• [MATERIAL FOR THE TASK]
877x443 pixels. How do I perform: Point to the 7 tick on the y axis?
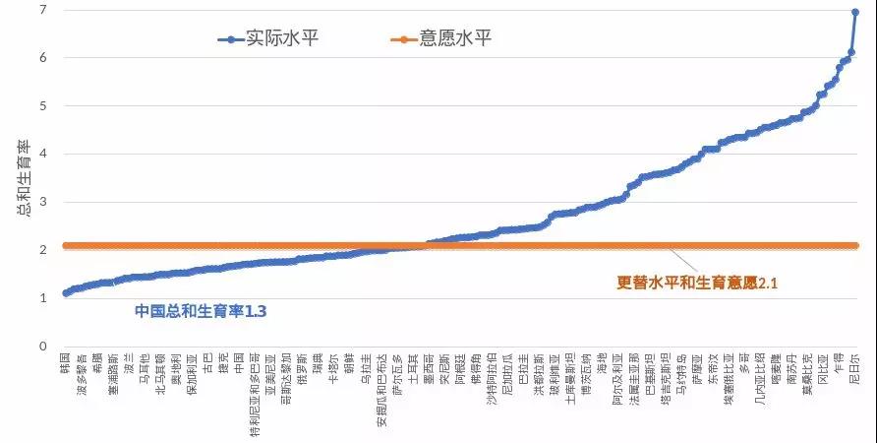42,10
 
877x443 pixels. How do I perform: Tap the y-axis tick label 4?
42,154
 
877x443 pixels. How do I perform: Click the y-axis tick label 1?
42,298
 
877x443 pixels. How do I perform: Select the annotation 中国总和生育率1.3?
201,311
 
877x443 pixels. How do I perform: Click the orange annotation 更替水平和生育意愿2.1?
697,283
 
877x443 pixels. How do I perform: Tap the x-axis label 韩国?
65,361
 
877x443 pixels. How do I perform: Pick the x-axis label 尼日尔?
854,366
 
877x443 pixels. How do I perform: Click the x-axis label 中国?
238,361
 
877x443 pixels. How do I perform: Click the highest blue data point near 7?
855,12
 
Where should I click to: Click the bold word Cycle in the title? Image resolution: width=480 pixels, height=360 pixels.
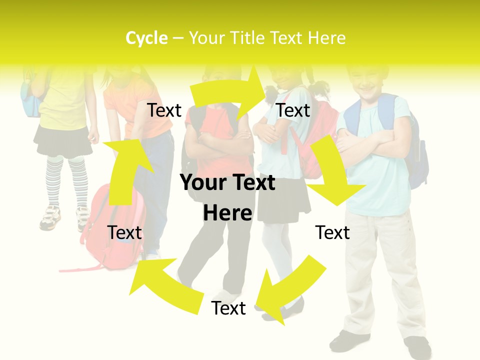pos(146,38)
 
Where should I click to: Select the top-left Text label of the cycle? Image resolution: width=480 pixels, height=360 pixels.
pos(164,110)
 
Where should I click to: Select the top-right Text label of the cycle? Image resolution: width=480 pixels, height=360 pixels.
pos(293,110)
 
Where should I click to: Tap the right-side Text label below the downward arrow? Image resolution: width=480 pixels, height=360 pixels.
pos(332,232)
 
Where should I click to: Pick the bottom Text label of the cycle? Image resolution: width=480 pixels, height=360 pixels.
pos(228,308)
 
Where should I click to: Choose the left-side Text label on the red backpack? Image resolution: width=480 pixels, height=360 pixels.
pos(124,232)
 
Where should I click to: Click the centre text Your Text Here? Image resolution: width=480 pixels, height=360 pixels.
pos(228,198)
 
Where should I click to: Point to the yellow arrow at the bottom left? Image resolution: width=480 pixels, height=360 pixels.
pos(160,285)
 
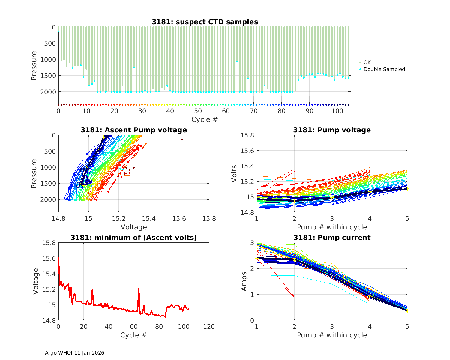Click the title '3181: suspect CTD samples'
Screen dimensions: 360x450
click(x=205, y=22)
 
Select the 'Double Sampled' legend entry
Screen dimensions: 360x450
click(x=384, y=69)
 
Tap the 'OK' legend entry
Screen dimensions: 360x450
click(x=367, y=62)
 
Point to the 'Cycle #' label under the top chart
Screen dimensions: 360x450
click(x=205, y=119)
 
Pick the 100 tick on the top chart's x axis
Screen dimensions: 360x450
click(x=337, y=111)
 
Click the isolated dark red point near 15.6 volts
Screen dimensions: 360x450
click(x=182, y=139)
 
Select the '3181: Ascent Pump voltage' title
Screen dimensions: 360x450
click(x=134, y=130)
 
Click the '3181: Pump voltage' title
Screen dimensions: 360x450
click(x=332, y=130)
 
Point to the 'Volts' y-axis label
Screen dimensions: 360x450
click(x=234, y=174)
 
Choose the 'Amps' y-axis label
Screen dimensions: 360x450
click(x=244, y=281)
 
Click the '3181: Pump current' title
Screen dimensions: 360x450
click(x=332, y=238)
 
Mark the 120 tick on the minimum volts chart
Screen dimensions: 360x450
click(x=209, y=326)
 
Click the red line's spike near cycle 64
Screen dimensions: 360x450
click(x=139, y=289)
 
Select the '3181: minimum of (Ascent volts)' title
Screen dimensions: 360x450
click(x=134, y=238)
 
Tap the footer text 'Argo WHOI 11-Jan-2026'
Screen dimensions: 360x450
click(x=74, y=353)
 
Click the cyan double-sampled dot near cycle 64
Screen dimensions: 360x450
click(x=237, y=61)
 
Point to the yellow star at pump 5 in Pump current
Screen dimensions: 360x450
click(x=407, y=310)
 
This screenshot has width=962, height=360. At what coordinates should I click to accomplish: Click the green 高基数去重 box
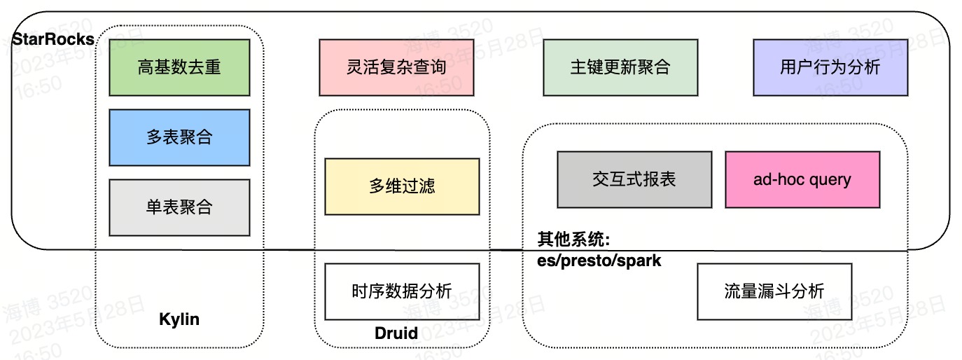click(x=179, y=67)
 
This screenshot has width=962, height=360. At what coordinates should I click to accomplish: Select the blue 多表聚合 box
click(x=179, y=137)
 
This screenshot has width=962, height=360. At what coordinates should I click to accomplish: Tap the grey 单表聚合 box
click(x=179, y=207)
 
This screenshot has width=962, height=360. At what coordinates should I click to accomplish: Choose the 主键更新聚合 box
click(x=620, y=67)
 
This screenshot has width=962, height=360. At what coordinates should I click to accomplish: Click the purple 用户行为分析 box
click(x=830, y=67)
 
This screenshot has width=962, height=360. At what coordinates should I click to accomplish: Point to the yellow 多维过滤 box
click(x=402, y=186)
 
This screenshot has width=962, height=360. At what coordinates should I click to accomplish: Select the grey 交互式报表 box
click(x=634, y=179)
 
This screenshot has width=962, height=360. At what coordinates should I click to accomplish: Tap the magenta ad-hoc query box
click(x=802, y=179)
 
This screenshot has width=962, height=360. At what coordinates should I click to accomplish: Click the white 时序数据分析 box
click(x=402, y=291)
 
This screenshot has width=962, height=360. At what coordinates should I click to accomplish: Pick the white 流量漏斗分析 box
click(x=774, y=291)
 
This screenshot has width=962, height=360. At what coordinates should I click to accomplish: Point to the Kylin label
click(x=179, y=320)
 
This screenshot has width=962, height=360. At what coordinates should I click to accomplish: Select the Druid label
click(x=396, y=333)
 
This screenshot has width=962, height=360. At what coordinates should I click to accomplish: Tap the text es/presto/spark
click(x=599, y=261)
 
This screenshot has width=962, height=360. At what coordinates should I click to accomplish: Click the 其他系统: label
click(x=573, y=240)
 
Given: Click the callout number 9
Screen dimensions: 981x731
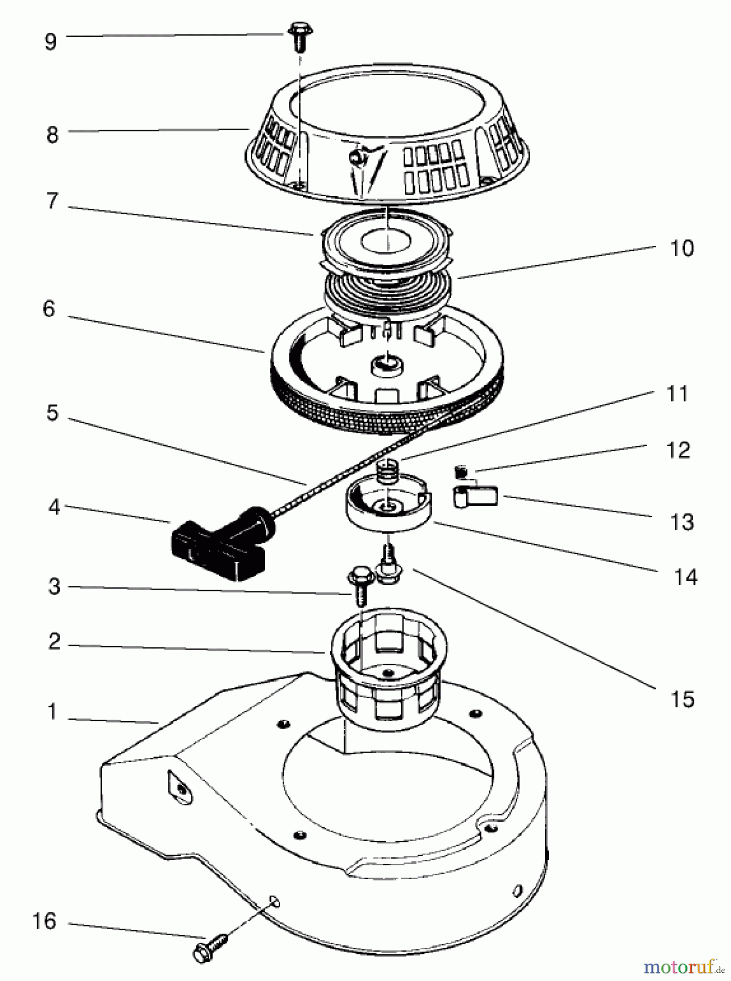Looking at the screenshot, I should click(51, 41).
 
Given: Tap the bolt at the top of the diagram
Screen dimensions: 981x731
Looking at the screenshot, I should click(298, 35).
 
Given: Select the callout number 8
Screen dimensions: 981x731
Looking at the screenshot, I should click(52, 134).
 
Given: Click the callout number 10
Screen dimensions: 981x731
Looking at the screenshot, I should click(681, 249).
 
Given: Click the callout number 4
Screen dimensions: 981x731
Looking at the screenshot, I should click(53, 508).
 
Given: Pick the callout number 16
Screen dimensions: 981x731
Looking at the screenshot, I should click(45, 922).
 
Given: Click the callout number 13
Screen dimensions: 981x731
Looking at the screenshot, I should click(682, 522).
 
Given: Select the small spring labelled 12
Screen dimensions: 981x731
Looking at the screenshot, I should click(461, 469).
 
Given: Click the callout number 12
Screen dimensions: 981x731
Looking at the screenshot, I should click(678, 450).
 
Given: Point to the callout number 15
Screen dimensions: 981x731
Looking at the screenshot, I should click(682, 699).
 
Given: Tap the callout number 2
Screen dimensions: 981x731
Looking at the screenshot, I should click(53, 641).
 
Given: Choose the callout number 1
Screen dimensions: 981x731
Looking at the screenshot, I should click(52, 712).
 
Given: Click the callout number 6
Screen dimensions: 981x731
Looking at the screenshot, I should click(49, 309).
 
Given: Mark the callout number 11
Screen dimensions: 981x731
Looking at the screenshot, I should click(678, 393).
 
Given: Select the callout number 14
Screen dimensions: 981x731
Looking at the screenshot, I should click(685, 577).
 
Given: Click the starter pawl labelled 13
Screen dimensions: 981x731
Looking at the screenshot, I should click(475, 497).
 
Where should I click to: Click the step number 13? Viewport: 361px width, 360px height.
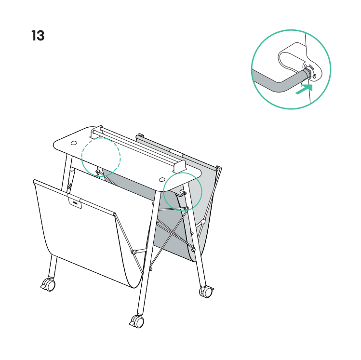(38, 36)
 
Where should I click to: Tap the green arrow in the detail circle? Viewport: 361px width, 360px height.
(304, 89)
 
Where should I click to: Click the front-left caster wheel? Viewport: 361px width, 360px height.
(49, 285)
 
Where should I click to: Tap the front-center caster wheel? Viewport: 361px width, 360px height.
(137, 321)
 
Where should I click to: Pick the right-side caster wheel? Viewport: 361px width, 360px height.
(206, 292)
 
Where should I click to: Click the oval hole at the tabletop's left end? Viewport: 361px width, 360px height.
(74, 143)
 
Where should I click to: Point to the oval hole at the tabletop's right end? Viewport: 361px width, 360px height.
(162, 179)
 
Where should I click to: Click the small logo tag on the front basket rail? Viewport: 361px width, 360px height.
(75, 202)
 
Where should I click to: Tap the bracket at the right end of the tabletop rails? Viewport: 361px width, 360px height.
(179, 166)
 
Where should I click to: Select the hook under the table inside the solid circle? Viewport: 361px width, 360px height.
(181, 193)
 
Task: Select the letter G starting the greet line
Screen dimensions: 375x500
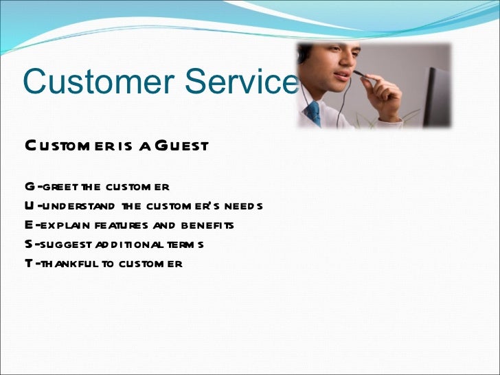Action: click(29, 187)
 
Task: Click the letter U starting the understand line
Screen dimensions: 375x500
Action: click(29, 206)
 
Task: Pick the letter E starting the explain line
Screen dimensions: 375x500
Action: click(28, 225)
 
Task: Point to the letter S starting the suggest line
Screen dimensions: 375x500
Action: click(28, 245)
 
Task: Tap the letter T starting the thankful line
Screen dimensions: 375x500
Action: click(28, 264)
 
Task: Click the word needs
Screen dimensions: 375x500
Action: click(246, 206)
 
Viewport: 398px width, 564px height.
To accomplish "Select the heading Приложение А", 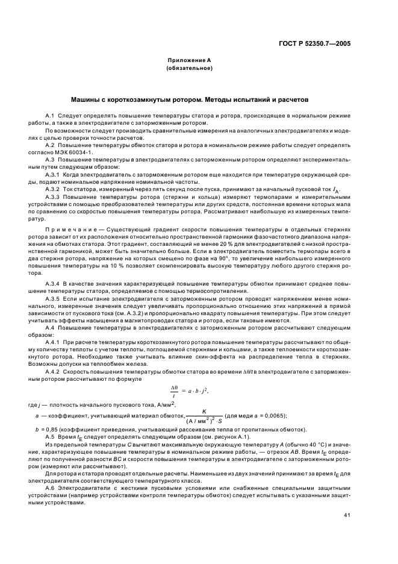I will [188, 61].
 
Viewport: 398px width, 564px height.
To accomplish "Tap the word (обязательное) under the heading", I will [188, 68].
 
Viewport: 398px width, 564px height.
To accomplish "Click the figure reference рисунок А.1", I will [216, 436].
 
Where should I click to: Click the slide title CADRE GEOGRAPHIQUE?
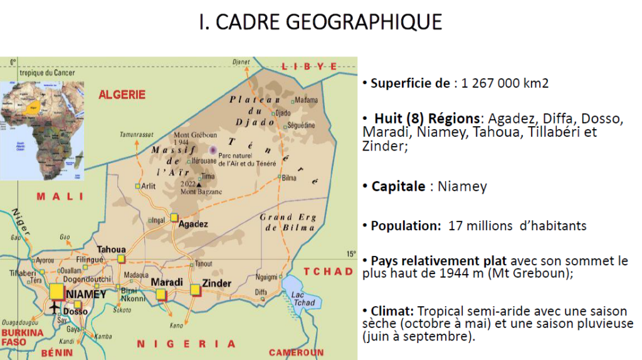[320, 22]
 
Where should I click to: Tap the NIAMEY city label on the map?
[87, 294]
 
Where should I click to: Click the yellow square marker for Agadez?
[174, 217]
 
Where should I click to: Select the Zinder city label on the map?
[216, 283]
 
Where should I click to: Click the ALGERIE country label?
[122, 95]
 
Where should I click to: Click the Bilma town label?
[289, 178]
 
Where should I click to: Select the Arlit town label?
[149, 186]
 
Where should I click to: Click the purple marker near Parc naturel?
[213, 150]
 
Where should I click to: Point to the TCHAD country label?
[329, 272]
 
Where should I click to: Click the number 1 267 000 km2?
[505, 83]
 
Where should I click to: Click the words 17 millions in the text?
[480, 226]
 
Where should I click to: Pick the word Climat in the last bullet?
[391, 311]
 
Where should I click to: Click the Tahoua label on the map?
[111, 249]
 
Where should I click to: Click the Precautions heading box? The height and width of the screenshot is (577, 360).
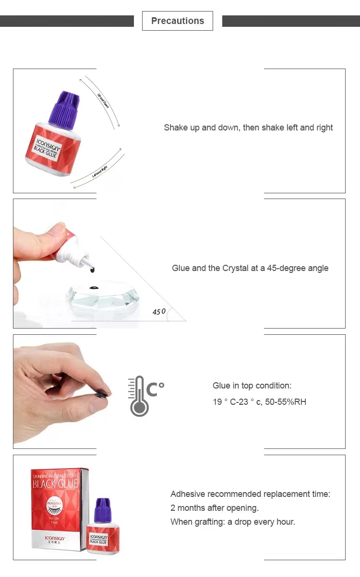(177, 21)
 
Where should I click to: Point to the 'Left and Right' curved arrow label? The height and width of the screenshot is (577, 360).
(100, 171)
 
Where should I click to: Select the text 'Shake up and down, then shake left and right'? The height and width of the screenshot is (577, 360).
(248, 128)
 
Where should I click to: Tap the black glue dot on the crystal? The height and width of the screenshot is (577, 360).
(94, 288)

• [WHAT THE TASK REQUIRES]
Reproduce the items that begin at the line containing "the Kylin label" and stop after the line containing "click(x=573, y=240)", swapping "screenshot" for "capture" and leaving everything else unchanged.

• [PROBLEM SOLUTION]
This capture has width=962, height=360. At what coordinates should I click to accomplish: Point to the Kylin label
click(x=179, y=320)
 
This capture has width=962, height=360. At what coordinates should I click to accomplish: Select the Druid label
click(x=396, y=333)
 
This capture has width=962, height=360. At what coordinates should I click to accomplish: Tap the text es/presto/spark
click(x=599, y=261)
 
This capture has width=962, height=360. At what coordinates should I click to accomplish: Click the 其他系统: label
click(x=573, y=240)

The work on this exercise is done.